**Extracted text**
════════════════
Durable node identity
Status: Open — problem framing, no committed design. Originating request: gridaco/grida#775.
This RFD owns the reference half of #775. The serialization half
(serialize_node) shipped; see the package README. The positional
node_path / node_at_path proposal in #775 is superseded by this
document — see Why the obvious answer is insufficient.
The gap
The editor identifies a node with a NodeId. That id is a random
per-parse string, minted when the document is parsed and discarded on the
next parse. It has two properties that matter here:
- It never appears in serialized output. It is an in-memory handle, not a document fact.
- It regenerates on every parse.
load()the same bytes twice and the same logical element carries two different ids.
So there is no answer today to: "the user selected this element; give me
a reference I can store, persist, or hand to another process, and later
resolve back to the same element." The NodeId cannot do it — it is gone
the moment the document is reloaded.
The need is real. The motivating scenario in #775: embed the editor as a
function over SVG, let the user select an element, and hand a downstream
process — concretely an AI coding agent — that element for further work.
════════════════
**Task brief**
Copy out the design note on durable node identity word for word, in full.

**Data excerpts**
════════════════
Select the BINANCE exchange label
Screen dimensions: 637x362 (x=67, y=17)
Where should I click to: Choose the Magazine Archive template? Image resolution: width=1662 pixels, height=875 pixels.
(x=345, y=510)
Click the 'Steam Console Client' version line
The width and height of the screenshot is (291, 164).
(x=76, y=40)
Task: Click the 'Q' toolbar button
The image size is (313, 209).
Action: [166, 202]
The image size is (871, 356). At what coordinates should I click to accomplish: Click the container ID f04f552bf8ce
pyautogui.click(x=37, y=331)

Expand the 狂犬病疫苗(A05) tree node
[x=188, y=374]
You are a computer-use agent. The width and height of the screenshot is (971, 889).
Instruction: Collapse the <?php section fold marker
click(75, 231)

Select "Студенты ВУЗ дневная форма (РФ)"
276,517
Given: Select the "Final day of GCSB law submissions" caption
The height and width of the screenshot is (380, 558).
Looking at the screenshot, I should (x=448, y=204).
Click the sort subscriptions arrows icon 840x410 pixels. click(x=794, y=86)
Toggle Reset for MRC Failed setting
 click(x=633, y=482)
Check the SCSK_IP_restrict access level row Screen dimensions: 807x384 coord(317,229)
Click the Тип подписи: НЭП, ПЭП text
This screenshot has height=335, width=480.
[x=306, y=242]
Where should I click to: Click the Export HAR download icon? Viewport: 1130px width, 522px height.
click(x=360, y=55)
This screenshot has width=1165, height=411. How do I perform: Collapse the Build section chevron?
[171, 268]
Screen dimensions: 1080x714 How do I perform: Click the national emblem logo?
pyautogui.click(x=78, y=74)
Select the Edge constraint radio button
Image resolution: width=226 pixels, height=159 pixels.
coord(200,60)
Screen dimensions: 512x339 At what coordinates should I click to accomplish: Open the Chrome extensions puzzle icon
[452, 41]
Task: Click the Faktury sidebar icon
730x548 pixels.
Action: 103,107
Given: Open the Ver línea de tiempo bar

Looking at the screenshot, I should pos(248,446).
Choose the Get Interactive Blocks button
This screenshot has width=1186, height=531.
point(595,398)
════════════════
**Problem solution**
Durable node identity
Status: Open — problem framing, no committed design. Originating request: gridaco/grida#775.
This RFD owns the reference half of #775. The serialization half
(serialize_node) shipped; see the package README. The positional
node_path / node_at_path proposal in #775 is superseded by this
document — see Why the obvious answer is insufficient.
The gap
The editor identifies a node with a NodeId. That id is a random
per-parse string, minted when the document is parsed and discarded on the
next parse. It has two properties that matter here:
- It never appears in serialized output. It is an in-memory handle, not a document fact.
- It regenerates on every parse.
load()the same bytes twice and the same logical element carries two different ids.
So there is no answer today to: "the user selected this element; give me
a reference I can store, persist, or hand to another process, and later
resolve back to the same element." The NodeId cannot do it — it is gone
the moment the document is reloaded.
The need is real. The motivating scenario in #775: embed the editor as a
function over SVG, let the user select an element, and hand a downstream
process — concretely an AI coding agent — that element for further work.